**To do**
Please copy the lines from the line containing "Viewport: 340px width, 183px" to the line containing "click(x=68, y=135)", including both of those lines, without changing anything.

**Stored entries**

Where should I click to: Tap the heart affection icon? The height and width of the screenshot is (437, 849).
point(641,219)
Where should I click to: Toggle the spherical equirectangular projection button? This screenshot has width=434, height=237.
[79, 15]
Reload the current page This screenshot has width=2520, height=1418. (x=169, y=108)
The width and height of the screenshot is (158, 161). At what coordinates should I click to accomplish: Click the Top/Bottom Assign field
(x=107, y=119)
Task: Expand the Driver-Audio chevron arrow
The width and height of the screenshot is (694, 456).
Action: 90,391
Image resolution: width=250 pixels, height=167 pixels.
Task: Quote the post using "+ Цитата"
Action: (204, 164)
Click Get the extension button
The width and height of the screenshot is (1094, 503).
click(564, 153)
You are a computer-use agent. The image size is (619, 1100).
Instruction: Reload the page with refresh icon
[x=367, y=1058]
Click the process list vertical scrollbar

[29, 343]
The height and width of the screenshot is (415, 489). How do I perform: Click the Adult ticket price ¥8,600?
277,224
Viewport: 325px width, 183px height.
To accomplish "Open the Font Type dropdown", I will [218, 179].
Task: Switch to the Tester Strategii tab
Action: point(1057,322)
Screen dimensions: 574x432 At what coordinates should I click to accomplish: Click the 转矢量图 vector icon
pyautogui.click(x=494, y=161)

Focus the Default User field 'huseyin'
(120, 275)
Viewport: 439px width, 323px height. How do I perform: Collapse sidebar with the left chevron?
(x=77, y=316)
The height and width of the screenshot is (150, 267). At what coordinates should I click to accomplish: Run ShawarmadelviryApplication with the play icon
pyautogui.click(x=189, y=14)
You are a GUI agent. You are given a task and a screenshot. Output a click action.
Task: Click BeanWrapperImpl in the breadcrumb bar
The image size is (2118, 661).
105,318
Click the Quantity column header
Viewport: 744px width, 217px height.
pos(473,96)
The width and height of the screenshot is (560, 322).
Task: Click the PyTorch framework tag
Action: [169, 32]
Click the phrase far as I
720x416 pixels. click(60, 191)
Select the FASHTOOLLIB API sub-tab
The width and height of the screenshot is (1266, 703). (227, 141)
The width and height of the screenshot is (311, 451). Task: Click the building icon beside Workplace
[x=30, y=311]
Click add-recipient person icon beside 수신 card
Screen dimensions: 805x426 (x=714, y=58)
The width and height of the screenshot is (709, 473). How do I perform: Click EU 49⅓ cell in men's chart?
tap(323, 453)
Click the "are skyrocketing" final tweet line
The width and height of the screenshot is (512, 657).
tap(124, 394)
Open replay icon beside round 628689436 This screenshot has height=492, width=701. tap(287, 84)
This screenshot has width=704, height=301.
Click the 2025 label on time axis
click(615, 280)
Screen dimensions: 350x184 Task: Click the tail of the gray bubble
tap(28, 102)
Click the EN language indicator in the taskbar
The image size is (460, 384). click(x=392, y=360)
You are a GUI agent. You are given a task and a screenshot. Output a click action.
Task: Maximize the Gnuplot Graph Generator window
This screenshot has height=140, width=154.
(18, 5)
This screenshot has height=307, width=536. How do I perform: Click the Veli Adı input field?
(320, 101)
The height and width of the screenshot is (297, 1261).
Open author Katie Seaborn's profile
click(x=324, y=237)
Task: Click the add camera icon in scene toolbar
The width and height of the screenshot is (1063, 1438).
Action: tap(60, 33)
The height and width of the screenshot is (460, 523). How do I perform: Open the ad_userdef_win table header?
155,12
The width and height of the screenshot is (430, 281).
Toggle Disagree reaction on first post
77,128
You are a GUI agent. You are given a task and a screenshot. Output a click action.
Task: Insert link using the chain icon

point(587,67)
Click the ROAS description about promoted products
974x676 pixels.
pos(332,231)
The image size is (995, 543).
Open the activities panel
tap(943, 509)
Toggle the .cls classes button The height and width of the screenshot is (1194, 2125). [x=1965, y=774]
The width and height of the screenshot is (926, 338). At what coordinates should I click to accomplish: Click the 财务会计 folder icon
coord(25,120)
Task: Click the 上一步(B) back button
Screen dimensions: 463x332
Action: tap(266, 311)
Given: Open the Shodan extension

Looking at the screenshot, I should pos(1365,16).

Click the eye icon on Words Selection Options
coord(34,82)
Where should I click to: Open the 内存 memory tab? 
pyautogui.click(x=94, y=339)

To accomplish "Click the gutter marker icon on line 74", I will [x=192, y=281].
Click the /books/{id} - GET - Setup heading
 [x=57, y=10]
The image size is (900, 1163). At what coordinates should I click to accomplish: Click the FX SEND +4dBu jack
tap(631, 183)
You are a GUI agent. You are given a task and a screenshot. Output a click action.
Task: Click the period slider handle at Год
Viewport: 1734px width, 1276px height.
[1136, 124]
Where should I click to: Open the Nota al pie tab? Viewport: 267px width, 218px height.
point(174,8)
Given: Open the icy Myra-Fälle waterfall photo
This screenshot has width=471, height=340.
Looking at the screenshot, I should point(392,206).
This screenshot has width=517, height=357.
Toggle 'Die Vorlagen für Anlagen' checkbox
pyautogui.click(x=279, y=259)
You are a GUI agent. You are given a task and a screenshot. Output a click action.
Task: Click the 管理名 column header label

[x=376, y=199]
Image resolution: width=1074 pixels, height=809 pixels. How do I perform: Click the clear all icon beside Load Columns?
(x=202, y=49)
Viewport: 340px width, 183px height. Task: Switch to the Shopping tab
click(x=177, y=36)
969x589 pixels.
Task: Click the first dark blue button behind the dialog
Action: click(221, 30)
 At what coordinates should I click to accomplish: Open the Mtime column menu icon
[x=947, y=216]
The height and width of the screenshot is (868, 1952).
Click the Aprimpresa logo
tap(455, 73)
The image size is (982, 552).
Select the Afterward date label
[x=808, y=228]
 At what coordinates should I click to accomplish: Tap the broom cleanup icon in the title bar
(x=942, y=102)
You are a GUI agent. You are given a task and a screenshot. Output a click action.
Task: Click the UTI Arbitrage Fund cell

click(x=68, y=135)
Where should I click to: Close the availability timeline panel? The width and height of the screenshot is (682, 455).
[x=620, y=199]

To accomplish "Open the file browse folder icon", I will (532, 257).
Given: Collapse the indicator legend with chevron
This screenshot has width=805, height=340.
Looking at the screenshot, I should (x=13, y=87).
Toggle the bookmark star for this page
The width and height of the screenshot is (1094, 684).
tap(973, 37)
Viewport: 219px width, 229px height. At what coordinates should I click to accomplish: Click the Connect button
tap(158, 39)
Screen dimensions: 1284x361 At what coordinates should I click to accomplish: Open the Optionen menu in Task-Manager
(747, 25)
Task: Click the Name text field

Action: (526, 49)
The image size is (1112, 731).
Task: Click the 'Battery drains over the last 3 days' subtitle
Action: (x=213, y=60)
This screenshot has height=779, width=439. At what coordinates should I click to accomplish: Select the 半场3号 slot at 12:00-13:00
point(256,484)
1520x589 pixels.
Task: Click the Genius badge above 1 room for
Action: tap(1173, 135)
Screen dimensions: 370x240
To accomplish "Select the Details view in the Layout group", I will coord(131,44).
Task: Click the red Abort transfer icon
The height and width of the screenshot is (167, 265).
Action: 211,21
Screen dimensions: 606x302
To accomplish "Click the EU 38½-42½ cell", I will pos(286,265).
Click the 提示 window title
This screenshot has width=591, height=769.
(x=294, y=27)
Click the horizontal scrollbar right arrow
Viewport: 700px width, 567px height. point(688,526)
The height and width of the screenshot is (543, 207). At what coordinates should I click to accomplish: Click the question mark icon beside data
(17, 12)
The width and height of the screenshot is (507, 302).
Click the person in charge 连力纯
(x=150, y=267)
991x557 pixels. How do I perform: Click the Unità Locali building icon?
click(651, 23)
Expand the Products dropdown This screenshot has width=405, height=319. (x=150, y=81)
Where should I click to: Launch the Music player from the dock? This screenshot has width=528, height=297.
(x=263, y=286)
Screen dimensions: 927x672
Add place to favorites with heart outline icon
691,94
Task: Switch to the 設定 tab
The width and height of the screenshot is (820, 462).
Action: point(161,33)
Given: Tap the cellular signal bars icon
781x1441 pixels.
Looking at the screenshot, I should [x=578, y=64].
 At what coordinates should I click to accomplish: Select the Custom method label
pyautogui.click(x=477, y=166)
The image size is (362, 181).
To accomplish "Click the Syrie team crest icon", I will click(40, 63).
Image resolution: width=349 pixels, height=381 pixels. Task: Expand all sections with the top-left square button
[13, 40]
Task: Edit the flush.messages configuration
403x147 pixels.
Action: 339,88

**The reply**
Viewport: 340px width, 183px height. Task: Switch to the Shopping tab
click(x=177, y=36)
969x589 pixels.
Task: Click the first dark blue button behind the dialog
Action: click(221, 30)
 At what coordinates should I click to accomplish: Open the Mtime column menu icon
[x=947, y=216]
The height and width of the screenshot is (868, 1952).
Click the Aprimpresa logo
tap(455, 73)
The image size is (982, 552).
Select the Afterward date label
[x=808, y=228]
 At what coordinates should I click to accomplish: Tap the broom cleanup icon in the title bar
(x=942, y=102)
You are a GUI agent. You are given a task and a screenshot. Output a click action.
Task: Click the UTI Arbitrage Fund cell

click(x=68, y=135)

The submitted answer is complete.